Anyone figure out how to use three shells yet? (bonus points to the one who can figure out where that reference came from).
demolition man. ^^ btw about ur comment. do you mean bidet? it is similar but not exactly the same. this thing keeps the seat warm and spurts warm water up the tushie. even if you're a bidet user it'll make you jump a bit in suprise. ^^
Hi May i know whether there will be a Unicorn ver 2 in the future?
lol i've used those so many times lol it's fun to experiment with all the buttons and stuff :]
Hi , can a strike PG used a non PG weapons?
Got one put in when I remodelled my house last year. It is from Toto and when I ordered it, it came directly from the factory in Kyushu, Japan. It is great, warm seat, nice cleaning with remote control. Both my wife and I's bottom cannot live without it now @@
Interesting post, Danny...
This would be great in a water gun fight...
no, a CPS 2000 or CPS 2500 would =p.
Import to the United States please! I would totally buy one for my house. Would want to test it's effectiveness, though! If it chalks up to what it's supposed to be, for $230USD I'll buy!
What? Toilet paper has it's own web site? That's rich. lol Lucky I hadn't made breakfast before reading this, but if I had the chance, I'd try out a washlet. Maybe it could be an option if it's fast and effective enough..?
Hihihihihi I brought one portable washlet back from Tokyo 2 weeks ago...great reminder
SD Card MP3 Players integrated into a toilet seat? Wow. Seriously, best innovation. EVAR.
I would love to get a Toto washlet for the Master Bathroom but the damn things are so expensive in the States. In Japan there are several manufacturers so the competition keeps prices reasonable. In the states you will spend a MINIMUM of $1000 for a washlet to attach to your existing toilet. My in-laws have one of these and it tried one for the first time last year. First off having a HEATED toilet seat is the next best thing to heaven on a cold winter morning. Remember that most Japanese homes do not have central heating. The toilet is usually freezing in the morning....except in Japan where you can get your buns nicely toasted. The actual cleaning is done with heated water too. I had my reservations about using it but my wife talked me into it and I'll be damn it is fan friggin tastic. Seriously you'll wonder why the hell you've lived in the stone ages so long... And don't even get me started about the sink the Japanese build into the top of the toilet tank...
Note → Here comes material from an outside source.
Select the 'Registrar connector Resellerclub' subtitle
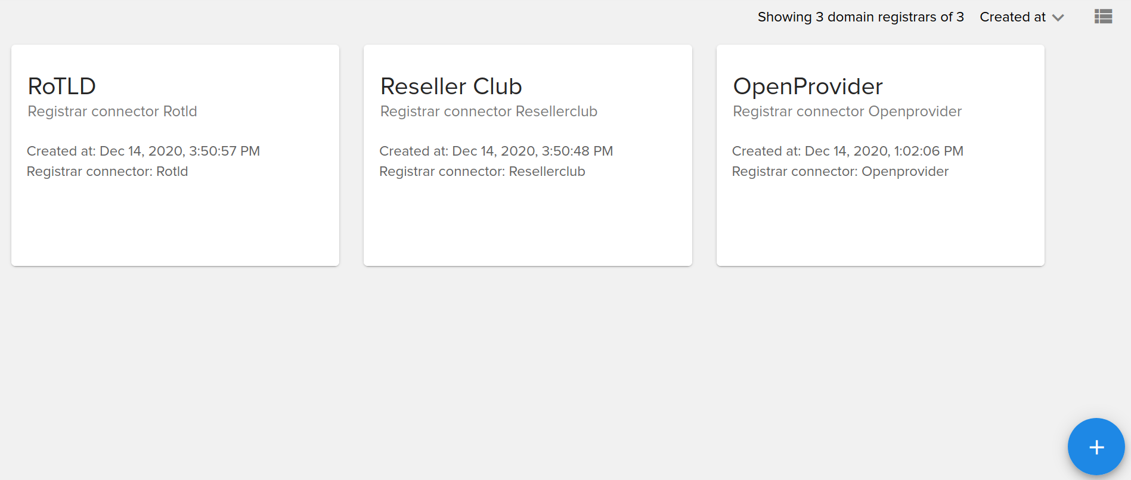The height and width of the screenshot is (480, 1131). tap(488, 112)
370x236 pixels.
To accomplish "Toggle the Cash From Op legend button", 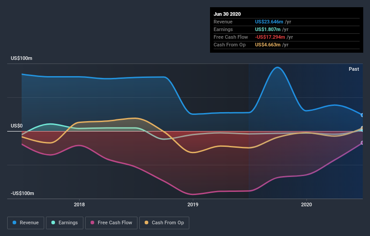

These are "da bomb" but just gotta be careful. First time it will feel like a water pick firing at your ass! You will lose sensitivity over time ala "deVirginization". Aside from that on the National Hi-Tech toilets there's a sensor for when you open the bathroom door the toilet seat cover will rise up. You then press the button to make the toilet seat go up or down depending on your "needs". The bathroom is a sacred place in Japan. Seriously...sanitation is key in this country. One of more cleaner countries in the world up there with Singapore.
Had one of these types of things in my first house in Switzerland back in 1994. Nothing new.
What I find most interesting about this post is the fact that Danny had a COMPLETELY different writing style / voice than what he has currently.